The uncertainty of this got upon the girl’s nerves. Somebody might be creeping downstairs. Suppose it were Barnabetta?

“What would she go down again for?” Agnes asked herself.

Yet even as she thought this and how ridiculous it was, she crept out of bed. Ruth was sound asleep. Nobody heard Agnes as she felt around with her bare feet and got them into her fleece-lined bedroom slippers. Then, wrapping her robe about her, she tied the cord and found her bedroom candle.

She lit this and went out into the hall, the door being open. As she came noiselessly to the top of the main stairway she saw the reflection of another candle on the ceiling above the stairwell—a bobbing reflection that showed somebody was moving slowly down the lower flight.

Agnes, not daring to breathe audibly, shielded her own light with her free hand, and hastened to peer over the balustrade.

CHAPTER XIX—THE KEY TO THE CLOSET

Agnes was too late to see who it was at the foot of the front stairs.

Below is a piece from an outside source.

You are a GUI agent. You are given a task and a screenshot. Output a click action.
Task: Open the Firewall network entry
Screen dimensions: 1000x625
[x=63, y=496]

As she craned her head over the railing guarding the gallery above, the person with the candle went into the dining room.

This mysterious individual must have found the door open. There was no clicking of a latch down there. The figure had glided into the room with the candle, and was immediately out of sight.

“Just as silent as a ghost!” breathed Agnes. “Oh!”

She almost giggled aloud, for she remembered the time when—oh! so very long ago—the Corner House family had been troubled by a ghost in the garret—or, as Dot seemed determined to call it, “a goat.”